On 3/12/2026 11:46 AM, Vineet Gupta wrote:
Hi,
I wanted some insight/clarity on subreg promotion at expand time
following a promote_function_mode()
Apologies Roger and HJ for explicit CC but it seems you touched the
same general area in 2021 and 2026 respectively.
Here's my understand of various pieces and the problem I'm running into.
1a. PROMOTE_MODE has no direct ABI implications on its own but could
do so indirectly if TARGET_PROMOTE_FUNCTION_MODE uses the default
always which in turn uses this macro.
Right. PROMOTE_MODE is primarily to deal with targets that don't have
subword arithmetic and logicals. Now those targets typically also
define how extensions happen to function/return values, so it's easy to
conflate them.
1b. According to docs [1] PROMOTE_MODE for for ISAs supporting only
64-bit registers would define it to word_mode (64) and I'm implying
further that for ISAs supporting both it should be OK to define either
32 or 64 although it might be desirable to have 32, just for codegen
fiddling with fewer bits if nothing else.
"On most RISC machines, which only have operations that operate on a
full register,
define this macro to set m to word_mode if m is an integer mode
narrower than
BITS_PER_WORD...."
The RISC-V implementation is textbook perfect: for rv64 it would
promote anything smaller that DI to DI (since that's how wide the
container itself is) and if SI clear the unsigned bit as well since
most ALU operations would sign extend the 32-bit result to 64-bits.
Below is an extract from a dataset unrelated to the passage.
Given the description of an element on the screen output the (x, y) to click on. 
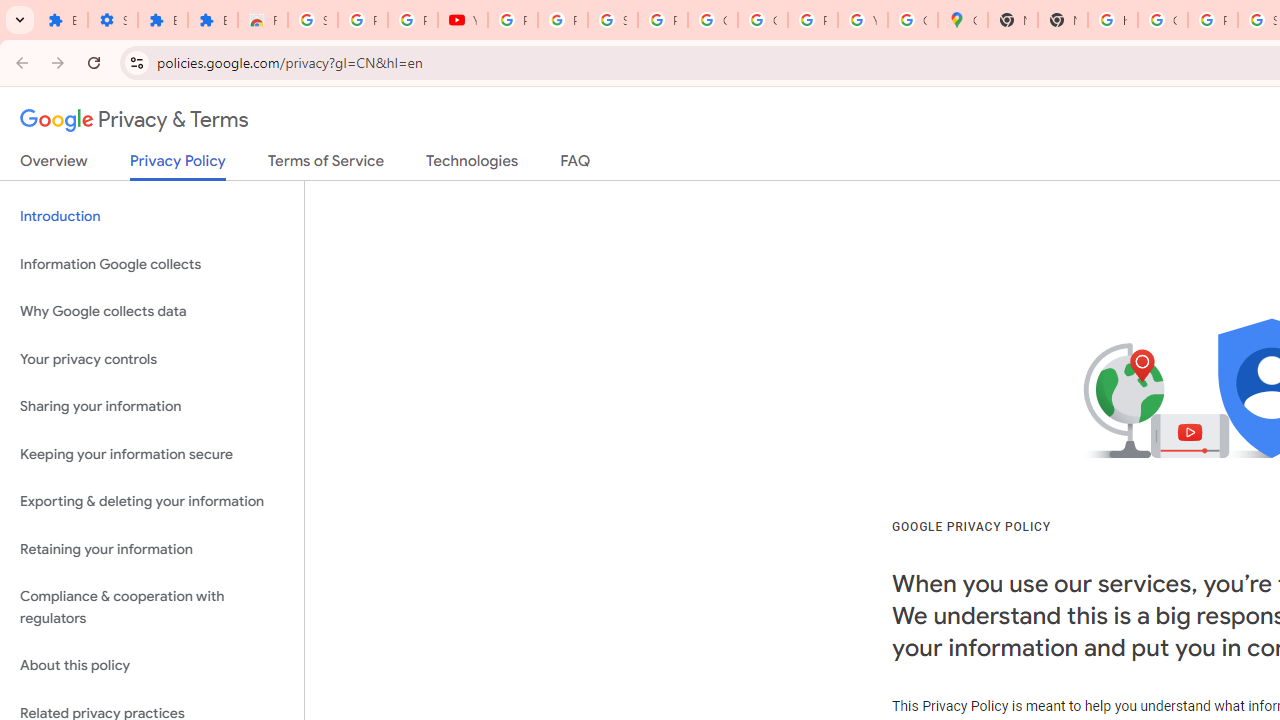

Right. And it's worth remembering that rv64 doesn't really have 32 bit
ops, there's implicit sign extension 32->64 with those "w" forms.
BPF currently defines it to promote anything smaller that DI to DI:
that might be a bit conservative and lead to fewer 32-bit only insns.
A future/separate change to promote anything smaller than SI to SI can
be done later and would not be wrong.
Understood. That should be a safe definition.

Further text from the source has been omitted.